A couple of years ago, I posted a blog
noting the complementarity between Wikipedia
(which excludes original research from its scope, but strongly encourages
citation of original sources), and open access journals which publish original
research which Wikipedia authors can easily cite, and which Wikipedia readers
can reliably follow links to gain access to.
So I was especially happy to hear the new complementarity
just got even better, with the announcement
last month that Wikipedia’s content will soon be switching from its current
licensing scheme (the GNU Free
Documentation License) to a Creative Commons license – specifically the Creative Commons
Attribution/Share-Alike License (CC-BY-SA).
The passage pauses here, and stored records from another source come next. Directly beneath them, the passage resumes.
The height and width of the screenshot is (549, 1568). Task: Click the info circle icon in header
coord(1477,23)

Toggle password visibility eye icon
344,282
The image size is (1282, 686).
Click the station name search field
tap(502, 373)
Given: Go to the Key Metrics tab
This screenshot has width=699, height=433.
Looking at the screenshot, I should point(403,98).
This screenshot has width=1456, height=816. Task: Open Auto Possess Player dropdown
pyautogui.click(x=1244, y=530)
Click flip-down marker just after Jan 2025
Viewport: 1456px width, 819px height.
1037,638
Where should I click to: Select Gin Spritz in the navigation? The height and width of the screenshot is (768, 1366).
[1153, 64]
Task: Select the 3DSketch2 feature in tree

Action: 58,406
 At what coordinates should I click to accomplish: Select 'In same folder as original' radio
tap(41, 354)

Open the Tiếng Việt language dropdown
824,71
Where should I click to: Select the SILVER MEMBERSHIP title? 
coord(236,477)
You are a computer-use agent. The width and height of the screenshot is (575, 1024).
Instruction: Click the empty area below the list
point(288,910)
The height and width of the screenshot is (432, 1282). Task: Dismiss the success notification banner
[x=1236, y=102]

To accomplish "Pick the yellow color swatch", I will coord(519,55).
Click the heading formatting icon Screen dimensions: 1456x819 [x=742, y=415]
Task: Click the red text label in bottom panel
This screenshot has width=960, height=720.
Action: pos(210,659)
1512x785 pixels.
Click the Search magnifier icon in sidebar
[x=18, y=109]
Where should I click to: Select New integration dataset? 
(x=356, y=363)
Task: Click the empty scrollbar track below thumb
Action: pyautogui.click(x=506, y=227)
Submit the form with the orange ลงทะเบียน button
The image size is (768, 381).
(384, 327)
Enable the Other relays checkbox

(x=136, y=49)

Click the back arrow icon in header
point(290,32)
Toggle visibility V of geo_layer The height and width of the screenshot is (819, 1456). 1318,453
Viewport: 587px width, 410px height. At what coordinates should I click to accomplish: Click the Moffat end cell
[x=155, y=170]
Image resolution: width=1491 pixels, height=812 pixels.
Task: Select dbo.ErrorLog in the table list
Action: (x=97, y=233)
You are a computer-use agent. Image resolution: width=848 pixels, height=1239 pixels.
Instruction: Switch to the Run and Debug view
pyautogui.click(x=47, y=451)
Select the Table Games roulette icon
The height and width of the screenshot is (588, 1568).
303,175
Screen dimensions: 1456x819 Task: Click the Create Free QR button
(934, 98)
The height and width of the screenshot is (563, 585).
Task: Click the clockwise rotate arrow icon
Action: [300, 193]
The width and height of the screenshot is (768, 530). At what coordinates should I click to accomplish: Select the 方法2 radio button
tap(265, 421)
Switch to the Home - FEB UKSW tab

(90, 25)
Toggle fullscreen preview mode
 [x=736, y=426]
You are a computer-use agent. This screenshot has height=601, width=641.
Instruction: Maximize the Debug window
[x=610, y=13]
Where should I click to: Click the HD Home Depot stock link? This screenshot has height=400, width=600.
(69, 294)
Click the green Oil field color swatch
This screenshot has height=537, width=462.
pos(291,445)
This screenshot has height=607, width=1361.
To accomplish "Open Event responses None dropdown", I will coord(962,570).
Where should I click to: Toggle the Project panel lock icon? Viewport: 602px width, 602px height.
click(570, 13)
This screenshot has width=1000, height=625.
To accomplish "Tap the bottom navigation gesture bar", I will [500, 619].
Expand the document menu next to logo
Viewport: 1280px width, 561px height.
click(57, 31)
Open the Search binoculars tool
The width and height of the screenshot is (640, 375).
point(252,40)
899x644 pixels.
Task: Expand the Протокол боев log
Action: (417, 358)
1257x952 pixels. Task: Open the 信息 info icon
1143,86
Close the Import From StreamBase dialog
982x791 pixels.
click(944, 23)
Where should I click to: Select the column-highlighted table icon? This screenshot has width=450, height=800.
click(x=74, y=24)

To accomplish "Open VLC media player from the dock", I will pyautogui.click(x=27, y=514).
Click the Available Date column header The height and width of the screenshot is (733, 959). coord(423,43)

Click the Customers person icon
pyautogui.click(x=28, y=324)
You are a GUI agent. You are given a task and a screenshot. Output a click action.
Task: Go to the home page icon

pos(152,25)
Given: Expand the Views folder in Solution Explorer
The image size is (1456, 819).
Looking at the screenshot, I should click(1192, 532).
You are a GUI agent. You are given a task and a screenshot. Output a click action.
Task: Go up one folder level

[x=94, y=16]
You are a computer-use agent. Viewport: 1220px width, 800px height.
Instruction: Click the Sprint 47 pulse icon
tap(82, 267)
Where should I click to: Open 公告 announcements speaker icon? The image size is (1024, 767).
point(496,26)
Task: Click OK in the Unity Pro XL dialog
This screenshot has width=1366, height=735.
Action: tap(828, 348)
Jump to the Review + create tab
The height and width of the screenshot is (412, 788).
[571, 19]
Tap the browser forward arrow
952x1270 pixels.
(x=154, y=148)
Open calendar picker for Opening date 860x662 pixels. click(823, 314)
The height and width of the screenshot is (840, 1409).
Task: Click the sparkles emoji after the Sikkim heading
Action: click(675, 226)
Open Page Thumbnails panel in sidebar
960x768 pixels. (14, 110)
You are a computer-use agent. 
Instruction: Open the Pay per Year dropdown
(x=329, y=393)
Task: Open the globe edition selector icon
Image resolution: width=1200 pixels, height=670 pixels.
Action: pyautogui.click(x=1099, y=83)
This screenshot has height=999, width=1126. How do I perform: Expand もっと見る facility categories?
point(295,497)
This new license chosen by Wikipedia is a variant of the Creative Commons Attribution
License (CC-BY), which is used by BioMed Central and many other open access
publishers. The difference between the two is that the version used by Wikipedia requires that any derived work that includes the
material must be similarly licensed.
What this means in practice is that it is now
straightforward, from a licensing perspective, for any organization whether
commercial or non-commercial to create derivative works incorporating both open
access research articles and Wikipedia content, and to distribute these combined
works under the CC-BY-SA license. The Creative Commons website even includes a
compatibility wizard to work out what can be combined and how it can be
As Wikipedia and open access journals continue to grow, the
academic, educational and indeed commercial possibilities opened up by this
rapidly expanding resource of freely licensable content are truly exciting.